Notre projecteur éclaire un calmar Gonatus, qui se serre en un poing rouge anxieux. Des calmars de Humboldt gris-vert géants passent, tels les fantômes de torpilles épuisées. Des êtres scintillants apparaissent. Ils semblent être faits de toiles d'araignée, de fil de pêche et de soie, de bulles de savon, de bâtons lumineux, de guirlandes de Noël et de perles. Certains sont des siphonophores et des organismes gélatineux que je n'ai jamais vus auparavant. D'autres sont de minuscules méduses.

De temps en temps, Widmer louche sur une tache irisée et, si elle n'est pas trop délicate et que ses gonades ont l'air mûres, demande au pilote du sous-marin télécommandé de la poursuivre. "Je ne sais pas ce que c'est, mais ça semble prometteur", dit-il. Nous fonçons sur des méduses de la taille d'une cloche ou d'une boule de gomme, les aspirant à l'aide d'un dispositif de succion.

"Dans le tube !" Widmer crie son triomphe.

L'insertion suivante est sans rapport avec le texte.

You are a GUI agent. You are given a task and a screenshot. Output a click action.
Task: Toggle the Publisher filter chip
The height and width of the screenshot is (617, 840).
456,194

"Dans le seau !" approuve le pilote.

Toute l'équipe du bateau s'arrête pour regarder l'écran et s'émerveiller devant un morceau de varech parsemé d'anémones roses et duveteuses. Nous attrapons une gelée par-ci, une gelée par-là, dont une mystérieuse avec un centre couleur fraise, tout en gardant un œil sur les polypes.

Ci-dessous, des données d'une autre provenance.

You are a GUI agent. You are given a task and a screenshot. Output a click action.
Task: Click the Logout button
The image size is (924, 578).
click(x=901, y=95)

Le submersible navigue au-dessus de l'épave d'une baleine bleue, un gigantesque sébaste se pelotonne comme un chat à côté du grand crâne. Nous passons devant un concombre de mer albinos et une canette de Budweiser. Nous voyons des homards trapus et des crevettes tachetées, des étoiles de mer décolorées, des poissons-chouettes noirs, des coquilles d'oeufs rebondissantes, un orbe rose pâle aux pattes semblables à celles d'une tarentule, des bourses de sirène jaune citron, des soles anglaises, des plies étoilées et des requins en forme de balles violettes. Le soleil californien semble bien maussade en comparaison.

Lorsque le sous-marin fait surface, Widmer emballe rapidement ses petites captives dans des récipients Tupperware réfrigérés. La gelée de fraises commence à dépérir presque immédiatement, car la lumière du soleil désintègre le pigment rouge de porphyrine de sa cloche ; bientôt, elle flottera à l'envers. Un deuxième spécimen inconnu avec des gonades en forme de roue d'épingle a l'air assez guilleret, mais nous n'en avons attrapé qu'un seul, donc Widmer ne pourra pas l'élever pour le présenter au public. Il espère en récupérer d'autres lors du prochain voyage.

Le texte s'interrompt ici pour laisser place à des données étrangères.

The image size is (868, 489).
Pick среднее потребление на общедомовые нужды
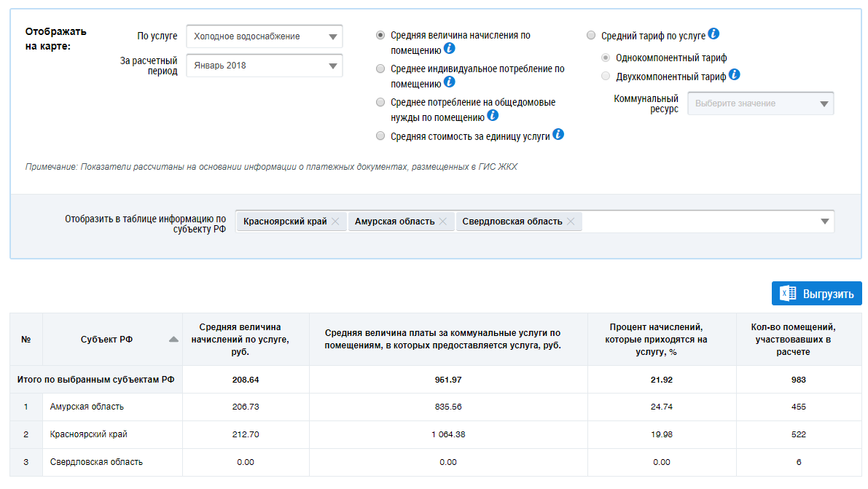[380, 103]
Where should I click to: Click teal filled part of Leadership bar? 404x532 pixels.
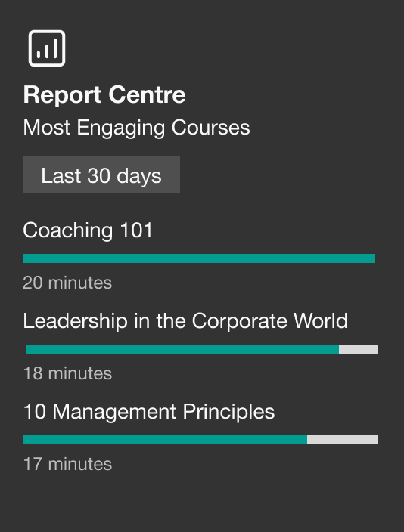click(182, 349)
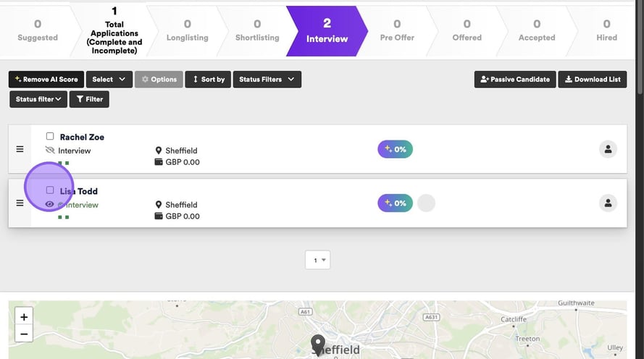Click Lisa Todd's AI score 0% badge
Viewport: 644px width, 359px height.
[x=395, y=203]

Il a cependant réussi à attraper une demi-douzaine d'Earleria corachloeae, une espèce qu'il a récemment découverte. Il l'a nommée en l'honneur de ses deux jeunes nièces enclavées à Wichita, au Kansas - Cora et Chloe. Widmer produit pour elles une série YouTube intitulée "Tidepooling With Uncle Chad", qui présente les merveilles de l'océan - nids de tortues de mer, trompettes de varech, pistes de course d'escargots - qu'il veut leur faire connaître.

Deux jours plus tard, les E. corachloeae produisent des œufs éparpillés comme des grains de sable fin sur la plage. Il s'occupera de ses captives jusqu'à leur mort ou leur exposition. Ce sont officiellement des "enfants en or".

Abigail Tucker est rédactrice. Les photographies de John Lee ont été publiées dans des articles du Smithsonian sur les tomates et John Muir.